***** EXERCISE INPUTS

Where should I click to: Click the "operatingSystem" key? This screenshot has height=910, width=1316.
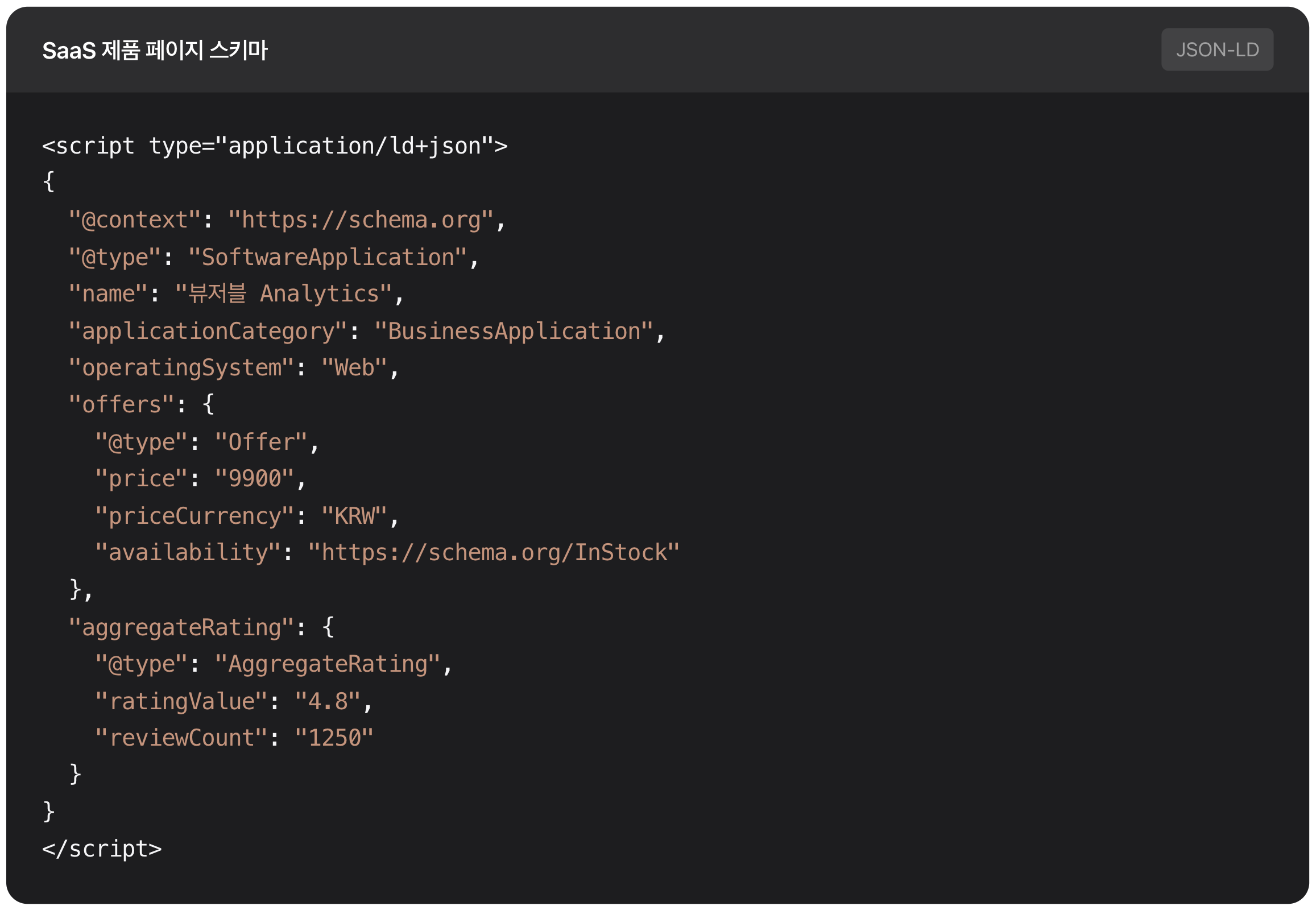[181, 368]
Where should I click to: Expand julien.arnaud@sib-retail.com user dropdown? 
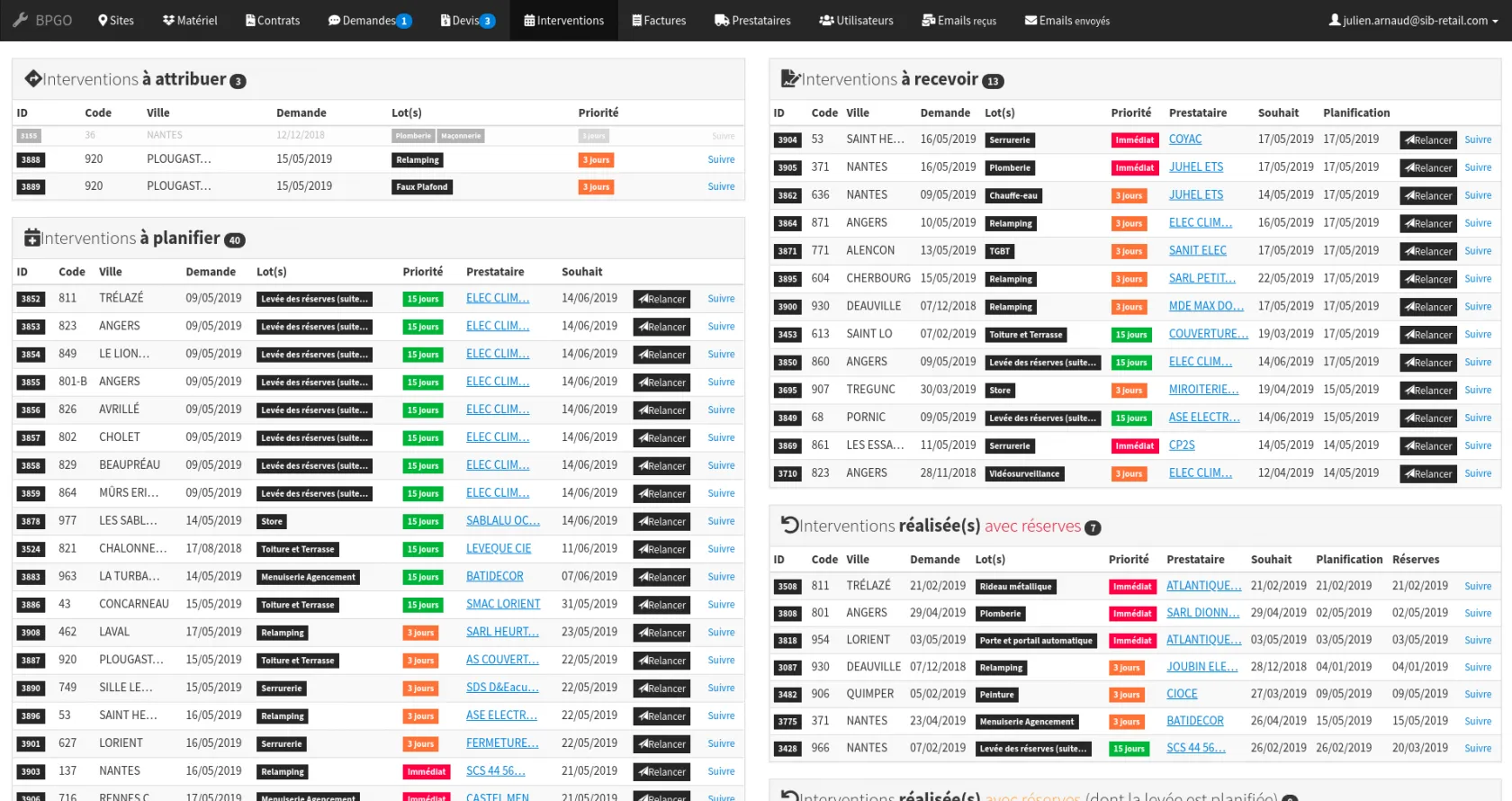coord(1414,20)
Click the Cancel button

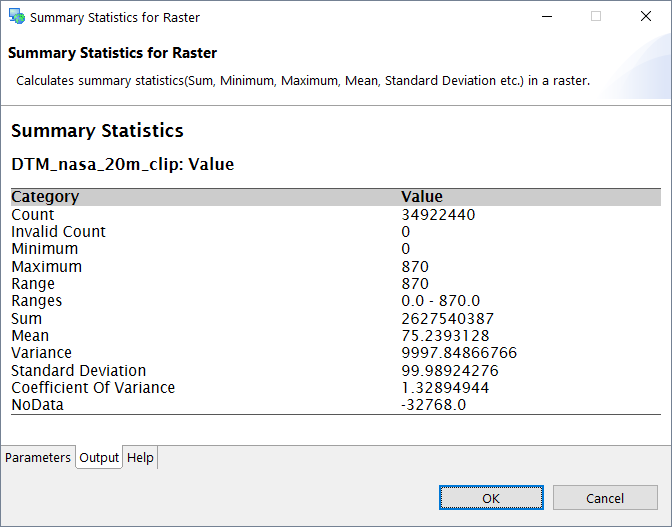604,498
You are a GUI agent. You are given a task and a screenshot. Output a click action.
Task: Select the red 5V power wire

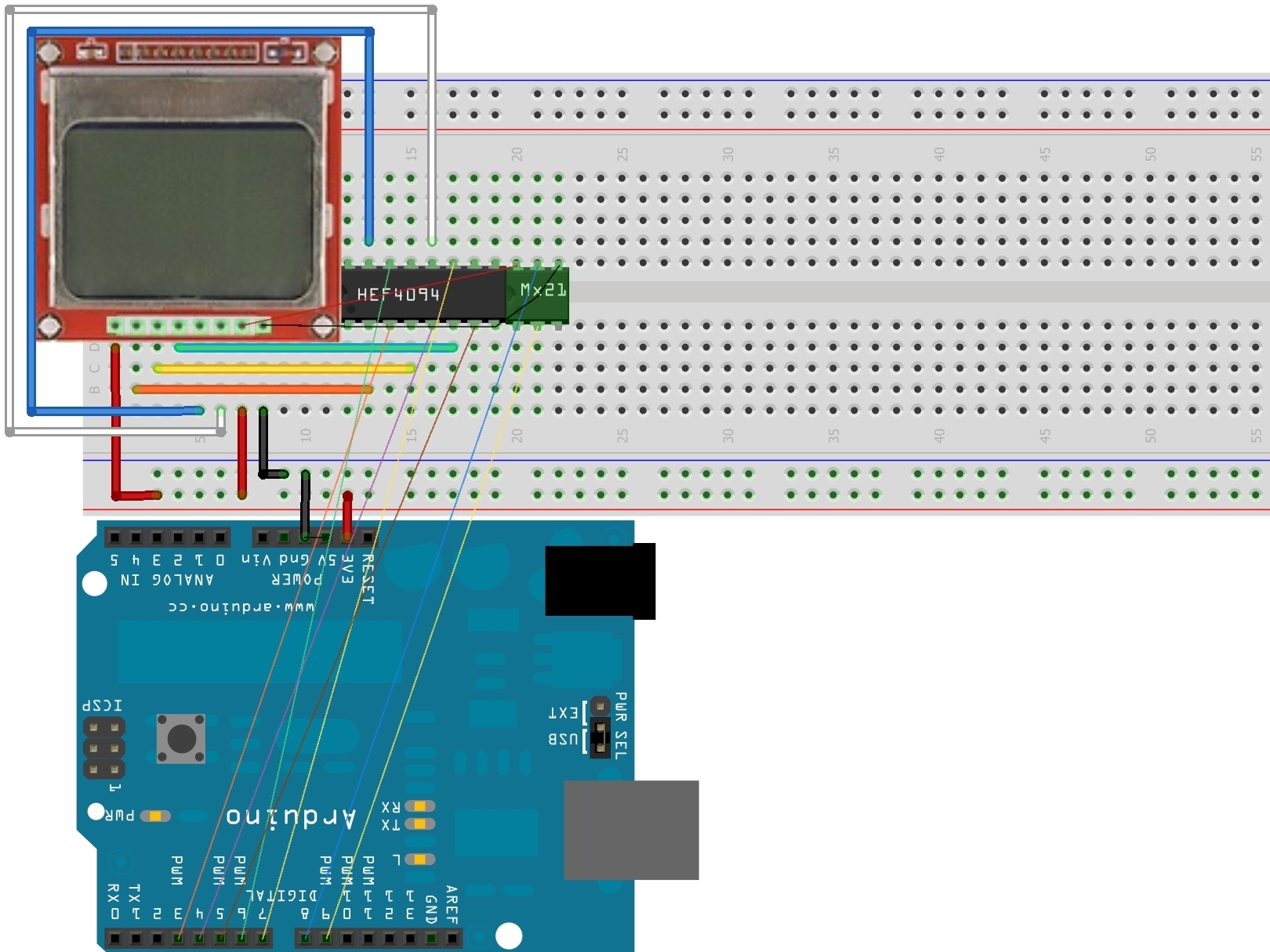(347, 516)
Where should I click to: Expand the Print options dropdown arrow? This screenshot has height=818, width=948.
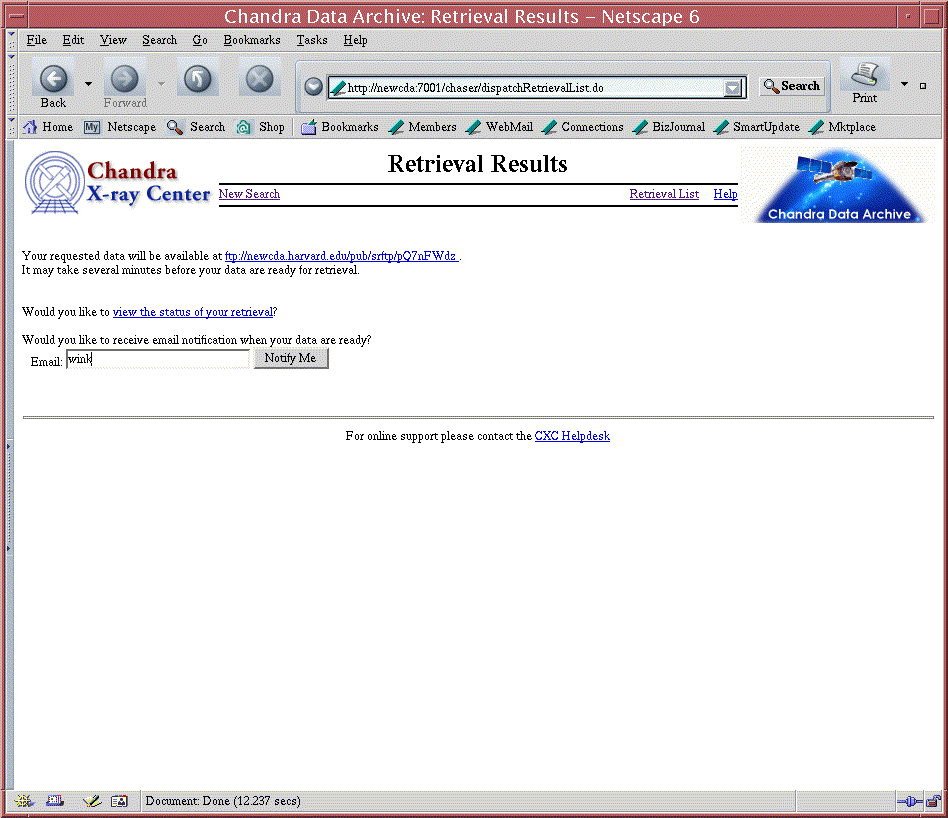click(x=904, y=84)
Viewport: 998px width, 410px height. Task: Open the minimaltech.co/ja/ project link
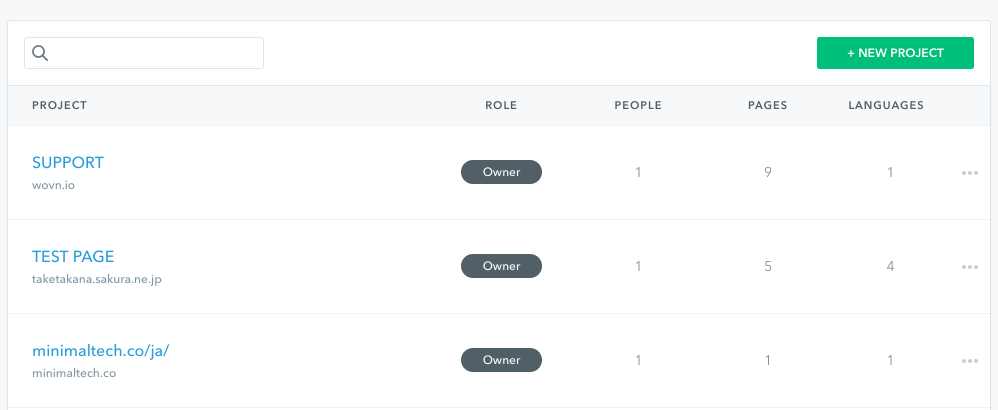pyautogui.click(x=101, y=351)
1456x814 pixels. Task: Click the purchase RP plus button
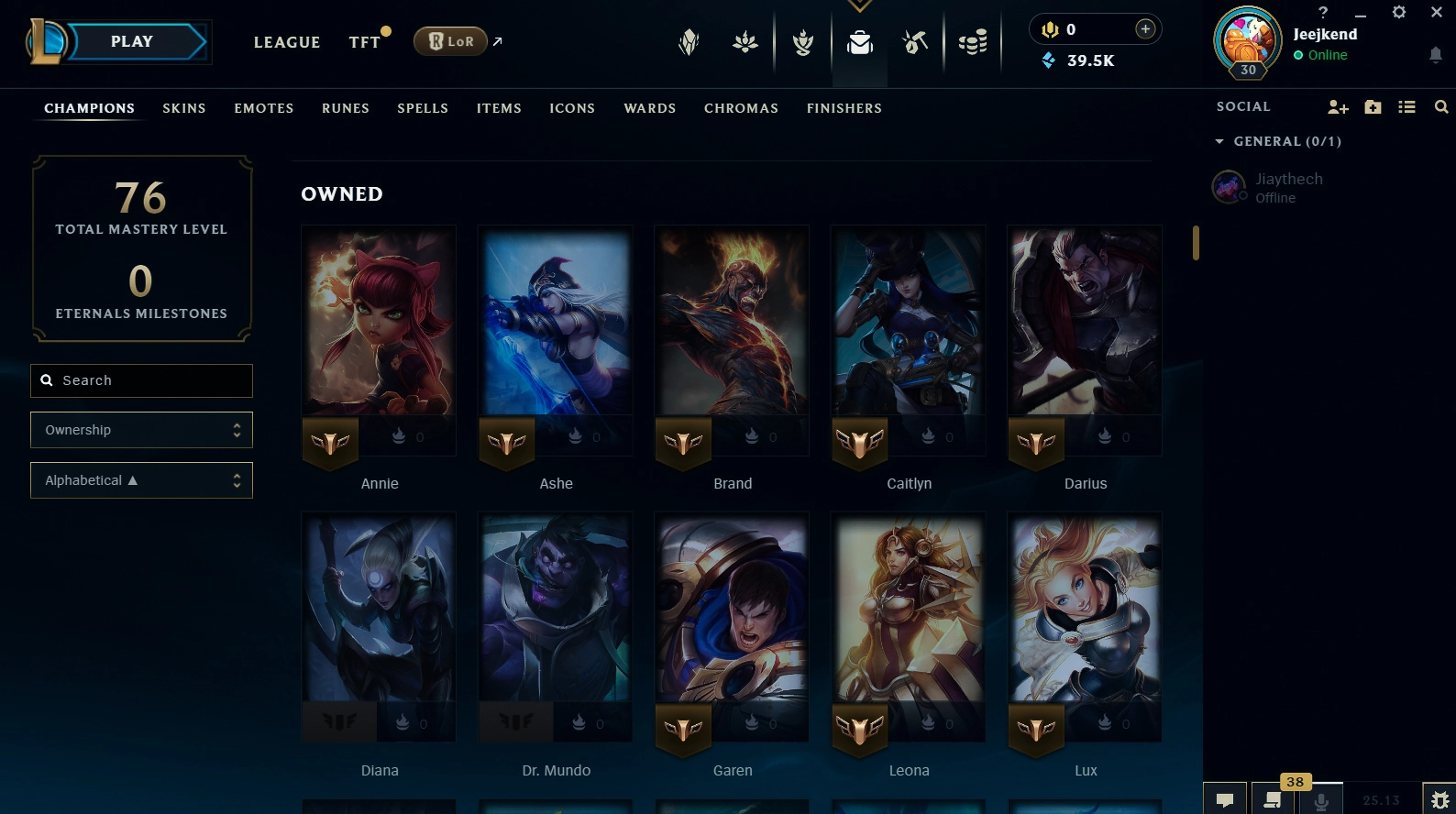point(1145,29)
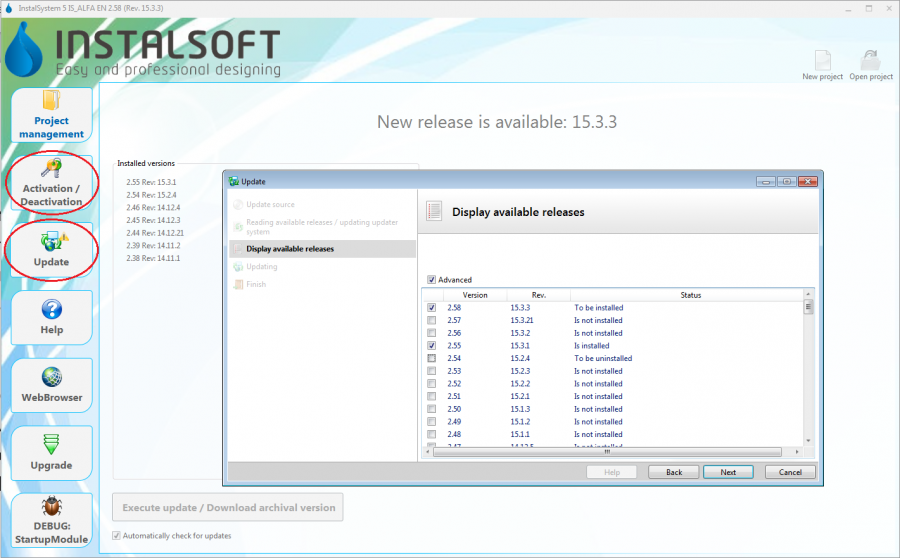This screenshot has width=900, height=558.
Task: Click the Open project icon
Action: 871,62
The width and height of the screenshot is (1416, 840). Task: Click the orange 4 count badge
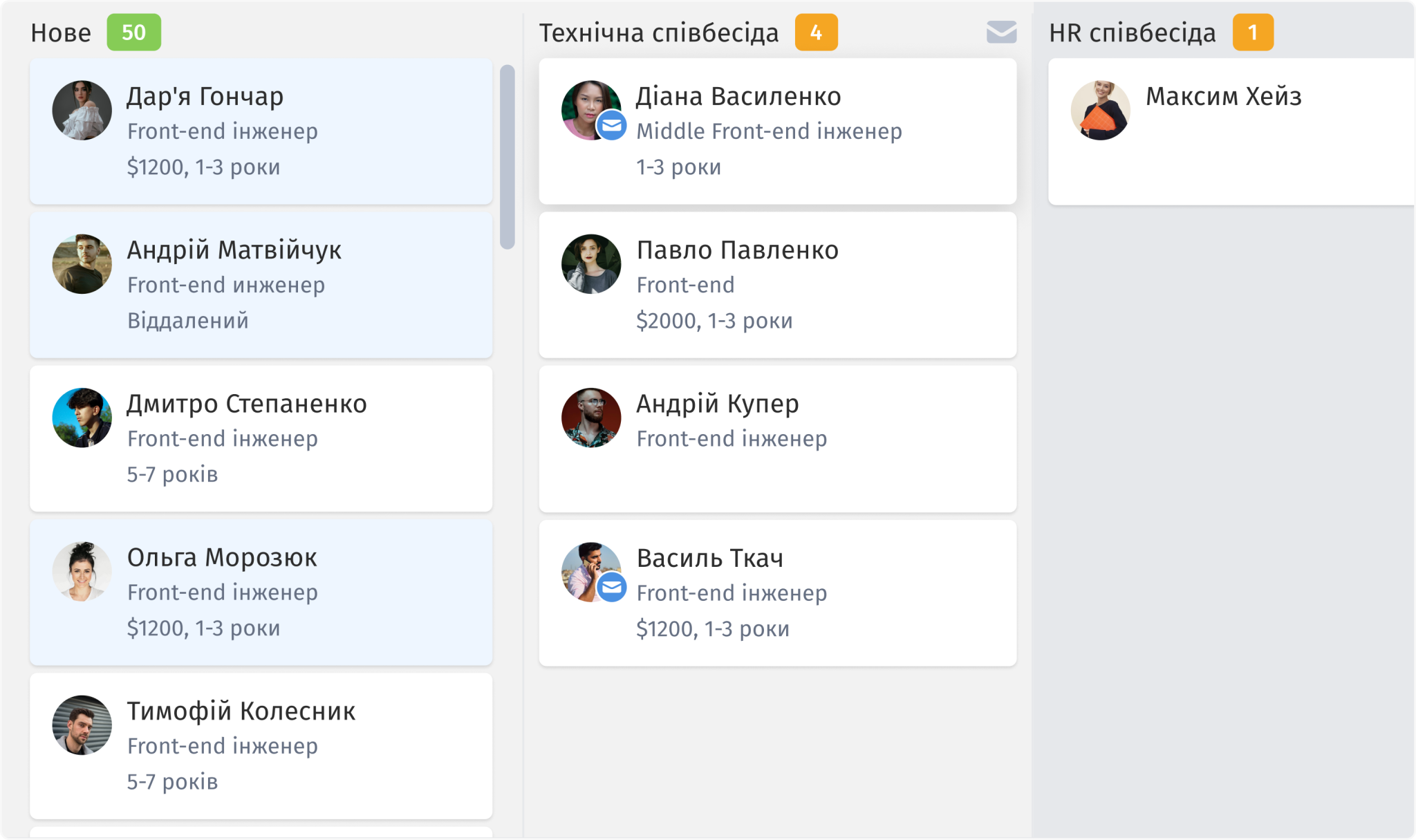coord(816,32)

**********

SET TASK:
Write out every line of the material above word for word, leaving out the pictures.

THE RESPONSE:
Where should I click to: Click the "operatingSystem" key? This screenshot has height=910, width=1316.
[181, 368]
Where should I click to: Expand julien.arnaud@sib-retail.com user dropdown? 
coord(1414,20)
Click the Cancel button

604,498
You are a GUI agent. You are given a task and a screenshot. Output a click action.
Task: Select the red 5V power wire

(347, 516)
Where should I click to: Expand the Print options dropdown arrow? This screenshot has height=818, width=948.
click(x=904, y=84)
Viewport: 998px width, 410px height. Task: Open the minimaltech.co/ja/ project link
pyautogui.click(x=101, y=351)
1456x814 pixels. Task: Click the purchase RP plus button
point(1145,29)
This screenshot has width=900, height=558.
Task: Click the Open project icon
Action: 871,62
The width and height of the screenshot is (1416, 840). Task: Click the orange 4 count badge
coord(816,32)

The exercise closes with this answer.